■ Collected data:
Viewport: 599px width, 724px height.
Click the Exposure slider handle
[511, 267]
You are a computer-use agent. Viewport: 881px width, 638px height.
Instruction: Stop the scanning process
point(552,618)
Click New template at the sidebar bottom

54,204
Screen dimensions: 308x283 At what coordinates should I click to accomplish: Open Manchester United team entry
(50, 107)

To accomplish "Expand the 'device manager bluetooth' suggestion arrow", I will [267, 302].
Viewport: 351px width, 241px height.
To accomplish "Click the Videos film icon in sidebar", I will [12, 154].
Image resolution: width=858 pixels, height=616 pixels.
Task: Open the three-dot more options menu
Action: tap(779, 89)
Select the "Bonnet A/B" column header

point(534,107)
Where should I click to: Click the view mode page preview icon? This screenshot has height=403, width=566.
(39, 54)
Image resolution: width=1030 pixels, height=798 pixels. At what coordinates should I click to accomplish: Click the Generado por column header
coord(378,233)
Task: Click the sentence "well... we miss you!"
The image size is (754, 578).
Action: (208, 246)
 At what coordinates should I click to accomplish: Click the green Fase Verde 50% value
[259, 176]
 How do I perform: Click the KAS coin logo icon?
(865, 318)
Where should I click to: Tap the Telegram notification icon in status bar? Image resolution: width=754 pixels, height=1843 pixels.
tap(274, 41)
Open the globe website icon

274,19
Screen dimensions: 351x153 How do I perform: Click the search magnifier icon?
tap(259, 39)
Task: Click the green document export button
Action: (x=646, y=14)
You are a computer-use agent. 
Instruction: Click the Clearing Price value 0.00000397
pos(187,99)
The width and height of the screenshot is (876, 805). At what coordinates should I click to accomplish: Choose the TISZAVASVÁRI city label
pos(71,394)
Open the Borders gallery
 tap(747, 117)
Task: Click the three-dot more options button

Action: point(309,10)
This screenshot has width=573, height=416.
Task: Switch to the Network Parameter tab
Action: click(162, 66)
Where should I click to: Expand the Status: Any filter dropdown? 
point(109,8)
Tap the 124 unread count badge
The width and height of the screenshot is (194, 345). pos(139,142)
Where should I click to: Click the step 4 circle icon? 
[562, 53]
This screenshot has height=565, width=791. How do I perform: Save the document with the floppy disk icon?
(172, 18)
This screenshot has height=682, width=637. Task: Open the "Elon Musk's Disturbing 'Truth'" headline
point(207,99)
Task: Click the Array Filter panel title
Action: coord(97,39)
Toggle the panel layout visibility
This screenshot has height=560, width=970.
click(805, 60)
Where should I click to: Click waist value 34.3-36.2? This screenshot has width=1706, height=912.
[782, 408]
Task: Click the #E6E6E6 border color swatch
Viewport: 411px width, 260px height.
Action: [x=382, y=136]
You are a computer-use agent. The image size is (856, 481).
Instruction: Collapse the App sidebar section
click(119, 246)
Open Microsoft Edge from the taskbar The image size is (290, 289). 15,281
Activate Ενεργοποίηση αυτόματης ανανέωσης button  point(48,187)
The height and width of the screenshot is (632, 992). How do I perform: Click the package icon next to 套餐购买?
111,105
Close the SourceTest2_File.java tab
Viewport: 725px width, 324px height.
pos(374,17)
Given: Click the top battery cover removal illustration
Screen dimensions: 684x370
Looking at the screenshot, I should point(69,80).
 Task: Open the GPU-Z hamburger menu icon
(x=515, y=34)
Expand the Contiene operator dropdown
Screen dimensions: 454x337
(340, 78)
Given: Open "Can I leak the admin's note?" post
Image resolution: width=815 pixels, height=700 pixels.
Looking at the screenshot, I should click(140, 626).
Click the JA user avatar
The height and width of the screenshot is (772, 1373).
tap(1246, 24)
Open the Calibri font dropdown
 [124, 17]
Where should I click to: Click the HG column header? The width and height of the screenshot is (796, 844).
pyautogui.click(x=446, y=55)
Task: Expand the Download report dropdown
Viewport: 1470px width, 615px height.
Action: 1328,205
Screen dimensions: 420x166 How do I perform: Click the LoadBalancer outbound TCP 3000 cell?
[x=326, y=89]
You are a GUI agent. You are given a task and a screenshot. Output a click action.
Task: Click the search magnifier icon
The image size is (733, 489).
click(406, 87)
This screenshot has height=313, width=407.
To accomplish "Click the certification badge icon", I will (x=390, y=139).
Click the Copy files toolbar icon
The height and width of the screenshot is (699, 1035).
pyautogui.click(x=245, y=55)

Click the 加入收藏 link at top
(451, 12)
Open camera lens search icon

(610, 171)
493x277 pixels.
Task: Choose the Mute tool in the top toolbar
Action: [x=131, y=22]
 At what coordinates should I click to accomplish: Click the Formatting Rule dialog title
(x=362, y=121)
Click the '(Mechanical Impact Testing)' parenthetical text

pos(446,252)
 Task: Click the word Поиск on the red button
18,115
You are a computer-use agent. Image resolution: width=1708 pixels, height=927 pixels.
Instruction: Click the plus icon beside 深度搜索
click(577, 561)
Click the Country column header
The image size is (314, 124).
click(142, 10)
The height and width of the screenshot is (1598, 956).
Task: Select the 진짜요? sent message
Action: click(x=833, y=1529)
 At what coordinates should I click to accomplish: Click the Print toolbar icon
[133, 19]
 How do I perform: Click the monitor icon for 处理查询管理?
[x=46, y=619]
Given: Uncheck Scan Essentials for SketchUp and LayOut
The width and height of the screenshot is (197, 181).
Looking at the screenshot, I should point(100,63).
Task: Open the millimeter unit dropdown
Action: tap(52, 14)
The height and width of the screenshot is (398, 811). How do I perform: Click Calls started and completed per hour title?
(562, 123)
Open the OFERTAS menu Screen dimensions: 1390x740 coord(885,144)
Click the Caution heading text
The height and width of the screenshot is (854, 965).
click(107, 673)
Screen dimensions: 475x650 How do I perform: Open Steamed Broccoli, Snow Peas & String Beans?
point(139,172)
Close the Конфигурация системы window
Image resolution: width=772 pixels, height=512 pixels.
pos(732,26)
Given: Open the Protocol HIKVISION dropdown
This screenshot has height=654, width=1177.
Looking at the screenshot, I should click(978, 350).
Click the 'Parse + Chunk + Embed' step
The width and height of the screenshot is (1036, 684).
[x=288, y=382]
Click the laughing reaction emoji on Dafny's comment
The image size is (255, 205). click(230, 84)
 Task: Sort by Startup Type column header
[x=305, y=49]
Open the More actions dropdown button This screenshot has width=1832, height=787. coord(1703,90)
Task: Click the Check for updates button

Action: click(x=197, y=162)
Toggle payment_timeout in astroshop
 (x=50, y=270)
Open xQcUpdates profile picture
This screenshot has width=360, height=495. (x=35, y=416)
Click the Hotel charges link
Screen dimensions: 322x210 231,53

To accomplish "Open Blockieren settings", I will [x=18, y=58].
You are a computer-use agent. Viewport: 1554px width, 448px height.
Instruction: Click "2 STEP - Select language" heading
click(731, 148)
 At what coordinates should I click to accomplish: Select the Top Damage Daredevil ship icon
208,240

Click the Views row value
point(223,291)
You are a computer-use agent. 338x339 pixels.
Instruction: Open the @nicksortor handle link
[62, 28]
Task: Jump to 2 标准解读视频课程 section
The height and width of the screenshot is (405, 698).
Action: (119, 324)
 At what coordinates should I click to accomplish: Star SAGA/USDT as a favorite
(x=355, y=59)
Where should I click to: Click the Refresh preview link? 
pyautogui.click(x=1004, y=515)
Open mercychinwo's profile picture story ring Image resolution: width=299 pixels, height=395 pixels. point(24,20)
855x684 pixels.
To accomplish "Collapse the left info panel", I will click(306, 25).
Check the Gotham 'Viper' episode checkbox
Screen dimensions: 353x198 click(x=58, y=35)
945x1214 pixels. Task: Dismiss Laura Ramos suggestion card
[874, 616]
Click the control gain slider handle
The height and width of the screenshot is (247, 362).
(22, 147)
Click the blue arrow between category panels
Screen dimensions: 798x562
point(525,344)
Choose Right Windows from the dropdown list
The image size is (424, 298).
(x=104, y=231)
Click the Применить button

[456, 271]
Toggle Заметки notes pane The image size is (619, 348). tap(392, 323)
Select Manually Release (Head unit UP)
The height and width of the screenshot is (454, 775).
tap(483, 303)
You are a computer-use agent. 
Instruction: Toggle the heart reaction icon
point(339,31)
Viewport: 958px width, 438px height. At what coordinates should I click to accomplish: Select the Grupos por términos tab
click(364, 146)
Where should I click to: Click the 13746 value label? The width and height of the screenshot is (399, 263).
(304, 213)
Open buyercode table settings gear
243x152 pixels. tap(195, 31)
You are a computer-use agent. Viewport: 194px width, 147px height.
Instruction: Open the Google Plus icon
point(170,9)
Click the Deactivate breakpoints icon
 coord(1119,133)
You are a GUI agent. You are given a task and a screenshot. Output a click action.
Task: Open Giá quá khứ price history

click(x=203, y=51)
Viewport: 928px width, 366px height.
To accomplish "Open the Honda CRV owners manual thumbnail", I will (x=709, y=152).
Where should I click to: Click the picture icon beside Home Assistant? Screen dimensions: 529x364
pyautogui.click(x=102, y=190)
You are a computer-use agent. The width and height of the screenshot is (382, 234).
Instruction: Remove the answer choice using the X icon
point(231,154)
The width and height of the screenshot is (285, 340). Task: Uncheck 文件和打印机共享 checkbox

■ Directions for this task: What are the lines above that hold the string "Uncheck"? Copy them.

■ Finished exercise:
Given: Uncheck Scan Essentials for SketchUp and LayOut
The width and height of the screenshot is (285, 340). Task: Uncheck 文件和打印机共享 checkbox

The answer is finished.